We are a germ-fearing people and for good reason. It is not surprising to see plastic bottles of hand sanitizer hooked to someone’s keychain or purse. Signs warn us at almost every turn how important it is to wash our hands frequently and to sneeze into the crook of our arms like vampires when we have an allergy or the cold. We are constantly researching ways in which to fight germs and the no-see-’em baddies that could bring us down with the flu or some other junk. Some of the newest news developments, surfacing as early as yesterday, make mention of robots that zap germs in hospitals and a special kind of clay that could quite possibly become our next most popular way to fight germs. And late last month, we learned that fist bumps are also alternatives that could save us from the germs we fear.
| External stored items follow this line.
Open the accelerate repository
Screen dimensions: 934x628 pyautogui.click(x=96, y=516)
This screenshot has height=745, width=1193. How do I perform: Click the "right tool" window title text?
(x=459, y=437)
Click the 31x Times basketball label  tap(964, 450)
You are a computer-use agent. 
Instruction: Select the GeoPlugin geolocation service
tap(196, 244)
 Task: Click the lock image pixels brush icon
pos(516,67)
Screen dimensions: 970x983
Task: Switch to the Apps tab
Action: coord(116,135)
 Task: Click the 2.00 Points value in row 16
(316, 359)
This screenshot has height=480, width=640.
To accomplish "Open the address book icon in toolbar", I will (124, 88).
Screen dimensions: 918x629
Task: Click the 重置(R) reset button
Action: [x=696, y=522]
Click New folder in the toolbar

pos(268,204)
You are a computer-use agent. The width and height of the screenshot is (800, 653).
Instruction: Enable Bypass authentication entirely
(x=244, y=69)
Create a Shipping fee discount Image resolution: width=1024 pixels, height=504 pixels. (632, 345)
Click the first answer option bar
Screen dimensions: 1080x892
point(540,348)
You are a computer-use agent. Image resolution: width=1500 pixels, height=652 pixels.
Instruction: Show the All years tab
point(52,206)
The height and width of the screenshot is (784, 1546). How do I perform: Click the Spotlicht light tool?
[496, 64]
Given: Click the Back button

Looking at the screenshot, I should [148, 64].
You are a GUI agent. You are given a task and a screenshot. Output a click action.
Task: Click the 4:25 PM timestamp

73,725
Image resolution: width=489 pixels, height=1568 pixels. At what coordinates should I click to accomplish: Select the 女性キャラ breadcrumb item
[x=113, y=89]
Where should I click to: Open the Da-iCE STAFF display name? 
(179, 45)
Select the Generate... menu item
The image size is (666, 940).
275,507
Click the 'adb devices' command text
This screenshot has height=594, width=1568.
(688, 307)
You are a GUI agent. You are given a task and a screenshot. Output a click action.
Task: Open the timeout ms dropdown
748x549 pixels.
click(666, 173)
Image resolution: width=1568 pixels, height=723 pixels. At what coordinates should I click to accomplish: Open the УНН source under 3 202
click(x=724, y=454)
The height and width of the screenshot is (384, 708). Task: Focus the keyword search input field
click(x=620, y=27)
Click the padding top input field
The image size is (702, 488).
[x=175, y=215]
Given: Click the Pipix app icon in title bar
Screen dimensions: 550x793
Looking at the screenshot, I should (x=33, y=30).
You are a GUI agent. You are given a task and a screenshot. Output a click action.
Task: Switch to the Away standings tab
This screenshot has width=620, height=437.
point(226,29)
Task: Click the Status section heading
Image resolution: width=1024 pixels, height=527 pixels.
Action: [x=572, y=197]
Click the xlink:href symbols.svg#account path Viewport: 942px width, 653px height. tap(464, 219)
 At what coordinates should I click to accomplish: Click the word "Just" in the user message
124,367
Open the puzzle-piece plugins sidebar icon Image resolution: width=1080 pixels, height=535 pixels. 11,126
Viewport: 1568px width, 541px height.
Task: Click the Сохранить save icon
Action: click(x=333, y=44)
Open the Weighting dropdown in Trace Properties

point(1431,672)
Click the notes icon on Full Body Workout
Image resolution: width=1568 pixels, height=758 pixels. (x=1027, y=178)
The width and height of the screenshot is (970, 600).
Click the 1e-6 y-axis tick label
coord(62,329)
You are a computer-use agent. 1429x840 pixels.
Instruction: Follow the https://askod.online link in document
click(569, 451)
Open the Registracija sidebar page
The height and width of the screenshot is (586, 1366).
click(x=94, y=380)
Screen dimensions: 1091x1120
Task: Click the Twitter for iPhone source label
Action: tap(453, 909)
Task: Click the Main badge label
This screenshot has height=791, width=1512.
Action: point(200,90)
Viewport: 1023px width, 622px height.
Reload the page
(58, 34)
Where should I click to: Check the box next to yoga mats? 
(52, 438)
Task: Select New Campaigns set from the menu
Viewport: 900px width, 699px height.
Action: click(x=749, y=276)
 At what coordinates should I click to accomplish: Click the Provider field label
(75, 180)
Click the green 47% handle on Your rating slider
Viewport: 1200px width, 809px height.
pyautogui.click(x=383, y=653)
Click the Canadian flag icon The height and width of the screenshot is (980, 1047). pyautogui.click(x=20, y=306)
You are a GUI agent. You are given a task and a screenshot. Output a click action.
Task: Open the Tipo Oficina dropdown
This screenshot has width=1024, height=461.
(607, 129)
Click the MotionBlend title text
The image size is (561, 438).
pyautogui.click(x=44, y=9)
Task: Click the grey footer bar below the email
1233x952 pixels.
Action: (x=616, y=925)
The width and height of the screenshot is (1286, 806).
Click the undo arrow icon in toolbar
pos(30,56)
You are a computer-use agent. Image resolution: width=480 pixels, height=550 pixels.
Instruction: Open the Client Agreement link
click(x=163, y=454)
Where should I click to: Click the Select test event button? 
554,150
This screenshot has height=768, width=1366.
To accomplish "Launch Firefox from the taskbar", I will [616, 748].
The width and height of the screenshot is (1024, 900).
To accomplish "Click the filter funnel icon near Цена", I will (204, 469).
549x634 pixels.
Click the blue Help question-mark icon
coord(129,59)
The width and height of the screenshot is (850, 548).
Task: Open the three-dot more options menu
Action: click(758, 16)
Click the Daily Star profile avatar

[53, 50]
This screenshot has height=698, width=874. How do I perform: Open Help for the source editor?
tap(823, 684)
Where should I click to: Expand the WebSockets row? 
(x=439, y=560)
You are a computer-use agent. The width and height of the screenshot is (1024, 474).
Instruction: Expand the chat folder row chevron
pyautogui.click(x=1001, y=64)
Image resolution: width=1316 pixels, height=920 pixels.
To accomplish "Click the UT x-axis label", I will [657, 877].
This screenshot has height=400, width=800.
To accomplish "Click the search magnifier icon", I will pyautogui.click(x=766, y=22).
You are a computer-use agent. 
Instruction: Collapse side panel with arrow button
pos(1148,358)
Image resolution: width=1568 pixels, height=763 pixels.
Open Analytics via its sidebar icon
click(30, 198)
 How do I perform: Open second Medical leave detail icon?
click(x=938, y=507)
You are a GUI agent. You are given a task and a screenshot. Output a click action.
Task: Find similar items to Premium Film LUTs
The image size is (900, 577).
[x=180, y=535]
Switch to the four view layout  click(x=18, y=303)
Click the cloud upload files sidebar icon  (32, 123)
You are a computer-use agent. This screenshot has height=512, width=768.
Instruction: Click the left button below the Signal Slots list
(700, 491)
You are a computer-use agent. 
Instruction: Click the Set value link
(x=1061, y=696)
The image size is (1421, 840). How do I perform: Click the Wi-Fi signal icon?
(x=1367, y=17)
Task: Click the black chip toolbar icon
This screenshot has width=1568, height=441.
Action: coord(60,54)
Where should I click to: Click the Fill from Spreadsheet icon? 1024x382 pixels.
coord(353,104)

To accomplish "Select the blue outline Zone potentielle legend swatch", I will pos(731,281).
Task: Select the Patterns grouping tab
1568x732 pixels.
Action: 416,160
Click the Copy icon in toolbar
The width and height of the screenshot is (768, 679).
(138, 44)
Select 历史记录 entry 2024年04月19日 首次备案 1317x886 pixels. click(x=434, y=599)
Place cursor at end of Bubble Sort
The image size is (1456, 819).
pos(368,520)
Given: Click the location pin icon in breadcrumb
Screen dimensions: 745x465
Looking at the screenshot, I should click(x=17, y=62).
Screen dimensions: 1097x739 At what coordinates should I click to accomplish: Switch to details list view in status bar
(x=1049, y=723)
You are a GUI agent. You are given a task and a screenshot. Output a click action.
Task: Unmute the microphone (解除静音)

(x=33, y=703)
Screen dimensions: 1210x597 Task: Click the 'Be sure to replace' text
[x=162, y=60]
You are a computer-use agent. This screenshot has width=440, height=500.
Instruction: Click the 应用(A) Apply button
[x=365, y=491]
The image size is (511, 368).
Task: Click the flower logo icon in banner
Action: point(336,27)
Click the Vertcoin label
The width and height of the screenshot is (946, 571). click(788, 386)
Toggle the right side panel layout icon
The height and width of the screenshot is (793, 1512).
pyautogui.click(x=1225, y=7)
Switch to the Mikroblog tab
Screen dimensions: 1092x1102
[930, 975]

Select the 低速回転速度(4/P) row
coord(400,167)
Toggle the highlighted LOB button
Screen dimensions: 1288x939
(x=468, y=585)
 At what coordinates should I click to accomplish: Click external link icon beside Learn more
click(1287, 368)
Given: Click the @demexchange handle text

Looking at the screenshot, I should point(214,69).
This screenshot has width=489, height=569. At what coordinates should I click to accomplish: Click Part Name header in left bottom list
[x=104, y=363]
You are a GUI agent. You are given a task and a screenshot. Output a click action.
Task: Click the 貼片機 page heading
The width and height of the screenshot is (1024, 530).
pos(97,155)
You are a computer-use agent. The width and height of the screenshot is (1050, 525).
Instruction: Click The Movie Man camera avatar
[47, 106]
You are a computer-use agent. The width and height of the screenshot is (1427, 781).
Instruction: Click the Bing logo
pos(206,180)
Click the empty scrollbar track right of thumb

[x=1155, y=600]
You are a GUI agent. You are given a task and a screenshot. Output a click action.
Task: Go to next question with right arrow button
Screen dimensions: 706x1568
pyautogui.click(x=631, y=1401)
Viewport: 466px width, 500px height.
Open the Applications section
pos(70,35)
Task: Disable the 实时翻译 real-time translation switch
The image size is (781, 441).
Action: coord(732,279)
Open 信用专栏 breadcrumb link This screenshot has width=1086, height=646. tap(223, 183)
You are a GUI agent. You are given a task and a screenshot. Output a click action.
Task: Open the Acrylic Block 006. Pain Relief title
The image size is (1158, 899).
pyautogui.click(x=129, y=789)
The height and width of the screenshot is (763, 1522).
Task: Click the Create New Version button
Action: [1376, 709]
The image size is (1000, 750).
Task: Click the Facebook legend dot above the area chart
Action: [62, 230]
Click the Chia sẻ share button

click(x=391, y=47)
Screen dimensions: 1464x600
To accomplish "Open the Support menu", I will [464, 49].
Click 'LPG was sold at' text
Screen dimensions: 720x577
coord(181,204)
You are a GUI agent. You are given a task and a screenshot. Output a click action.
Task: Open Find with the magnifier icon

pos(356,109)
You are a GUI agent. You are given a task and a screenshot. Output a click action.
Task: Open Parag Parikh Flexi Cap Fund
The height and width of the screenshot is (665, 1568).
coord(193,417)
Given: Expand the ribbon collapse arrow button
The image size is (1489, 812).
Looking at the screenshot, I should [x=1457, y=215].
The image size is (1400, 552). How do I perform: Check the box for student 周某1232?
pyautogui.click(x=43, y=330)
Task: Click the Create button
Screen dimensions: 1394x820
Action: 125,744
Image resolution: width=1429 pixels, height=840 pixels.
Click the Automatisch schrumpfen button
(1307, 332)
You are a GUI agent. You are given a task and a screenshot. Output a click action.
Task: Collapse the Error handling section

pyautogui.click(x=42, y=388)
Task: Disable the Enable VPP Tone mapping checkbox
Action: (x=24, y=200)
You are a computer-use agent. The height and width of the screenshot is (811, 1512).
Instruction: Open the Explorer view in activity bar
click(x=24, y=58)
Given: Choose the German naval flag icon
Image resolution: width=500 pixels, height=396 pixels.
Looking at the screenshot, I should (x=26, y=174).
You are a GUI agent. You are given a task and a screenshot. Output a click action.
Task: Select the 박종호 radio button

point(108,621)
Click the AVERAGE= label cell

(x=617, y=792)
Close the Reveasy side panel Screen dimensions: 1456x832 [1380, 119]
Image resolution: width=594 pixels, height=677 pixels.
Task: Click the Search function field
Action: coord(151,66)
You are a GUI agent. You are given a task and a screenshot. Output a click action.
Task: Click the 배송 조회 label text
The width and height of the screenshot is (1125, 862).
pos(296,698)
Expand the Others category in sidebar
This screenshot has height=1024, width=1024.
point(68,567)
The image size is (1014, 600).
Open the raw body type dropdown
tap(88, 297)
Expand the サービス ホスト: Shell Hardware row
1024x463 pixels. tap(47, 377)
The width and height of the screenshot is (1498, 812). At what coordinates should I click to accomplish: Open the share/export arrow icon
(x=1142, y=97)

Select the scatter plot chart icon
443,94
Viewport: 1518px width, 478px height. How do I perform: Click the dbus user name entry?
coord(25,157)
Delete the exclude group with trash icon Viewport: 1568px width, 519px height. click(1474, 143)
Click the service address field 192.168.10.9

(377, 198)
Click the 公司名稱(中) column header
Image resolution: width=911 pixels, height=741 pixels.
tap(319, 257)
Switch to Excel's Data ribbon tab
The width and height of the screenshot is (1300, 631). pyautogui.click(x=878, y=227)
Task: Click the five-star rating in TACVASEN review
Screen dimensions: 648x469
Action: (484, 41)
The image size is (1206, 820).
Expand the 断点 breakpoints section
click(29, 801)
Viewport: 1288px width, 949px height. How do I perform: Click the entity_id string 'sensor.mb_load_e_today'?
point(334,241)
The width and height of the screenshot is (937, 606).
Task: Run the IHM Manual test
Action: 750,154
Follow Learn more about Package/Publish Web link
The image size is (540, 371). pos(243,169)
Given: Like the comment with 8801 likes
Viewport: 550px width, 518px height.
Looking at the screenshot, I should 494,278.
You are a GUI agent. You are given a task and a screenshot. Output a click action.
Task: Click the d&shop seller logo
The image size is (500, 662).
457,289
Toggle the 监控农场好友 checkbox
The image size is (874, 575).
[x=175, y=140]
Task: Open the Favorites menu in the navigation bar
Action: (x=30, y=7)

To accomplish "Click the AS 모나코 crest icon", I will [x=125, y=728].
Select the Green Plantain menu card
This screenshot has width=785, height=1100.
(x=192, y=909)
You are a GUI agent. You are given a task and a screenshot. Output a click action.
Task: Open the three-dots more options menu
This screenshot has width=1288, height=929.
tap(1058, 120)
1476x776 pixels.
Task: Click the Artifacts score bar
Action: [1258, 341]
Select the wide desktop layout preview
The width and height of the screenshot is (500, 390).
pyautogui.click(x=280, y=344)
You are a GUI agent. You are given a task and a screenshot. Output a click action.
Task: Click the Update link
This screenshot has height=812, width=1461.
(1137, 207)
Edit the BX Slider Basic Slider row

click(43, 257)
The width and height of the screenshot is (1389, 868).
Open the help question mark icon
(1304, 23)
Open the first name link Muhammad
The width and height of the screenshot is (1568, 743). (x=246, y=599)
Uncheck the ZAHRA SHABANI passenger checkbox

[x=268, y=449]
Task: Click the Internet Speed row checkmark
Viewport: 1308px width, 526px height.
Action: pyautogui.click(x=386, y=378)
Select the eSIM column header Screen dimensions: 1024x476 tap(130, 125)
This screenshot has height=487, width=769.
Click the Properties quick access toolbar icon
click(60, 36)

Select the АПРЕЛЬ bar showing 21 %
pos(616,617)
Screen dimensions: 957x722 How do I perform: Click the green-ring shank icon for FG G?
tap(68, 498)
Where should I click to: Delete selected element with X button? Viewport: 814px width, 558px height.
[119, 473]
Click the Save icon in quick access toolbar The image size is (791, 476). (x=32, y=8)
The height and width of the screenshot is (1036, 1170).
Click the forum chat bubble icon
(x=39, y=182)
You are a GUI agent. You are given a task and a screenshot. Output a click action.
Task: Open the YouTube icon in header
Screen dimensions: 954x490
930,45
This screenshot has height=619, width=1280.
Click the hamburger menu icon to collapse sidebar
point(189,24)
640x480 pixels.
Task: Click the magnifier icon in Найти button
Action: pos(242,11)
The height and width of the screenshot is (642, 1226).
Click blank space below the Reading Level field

NPR reported by way of its readers that a fist bump is actually “cleaner than a traditional handshake.” And to compound this idea into fact, it seems that scientists have confirmed that the no-see-’em baddies can’t cross over as well as they do when we clasp hands in greeting or even give high fives. A study published in the August issue of the American Journal for Infection Control stated quite plainly that “‘Fist bumping’ transmits significantly fewer bacteria than either handshaking or high-fiving. Scientific fact!
The fist bump stands apart as far as greetings go. According to NPR, the gesture creates a field of equality and expresses “approval and triumph.” This is added goodness to the point that germs have less of a chance of infecting those around us. Further, fist bumps are just fun and create an air of positivity! This is so much less serious and boring than the very formal handshake.
The study about fist bumping came out of a very serious call from The Journal of the American Medical Association to ban handshakes in medical settings. It’s really tricky though, since handshakes are such a social norm. The study recognizes that saying no to a handshake could very well be detrimental in social and business situations. However, it can’t be denied how serious a problem it can be if germs are spread by such contact in a place like a hospital.
The study noted that medical communities seemed to more frequently notice that handshakes were indeed spreading around enough germs to cause concern and hence, new policies had to be instilled. As for a movement towards nixing the handshake, doctors and officials noted that though it’s unlikely that a “no-contact greeting could supplant the handshake,” it’s important to take into consideration that all other forms of hand-related greetings spread germs and help them proliferate. Fist bumps are highly encouraged!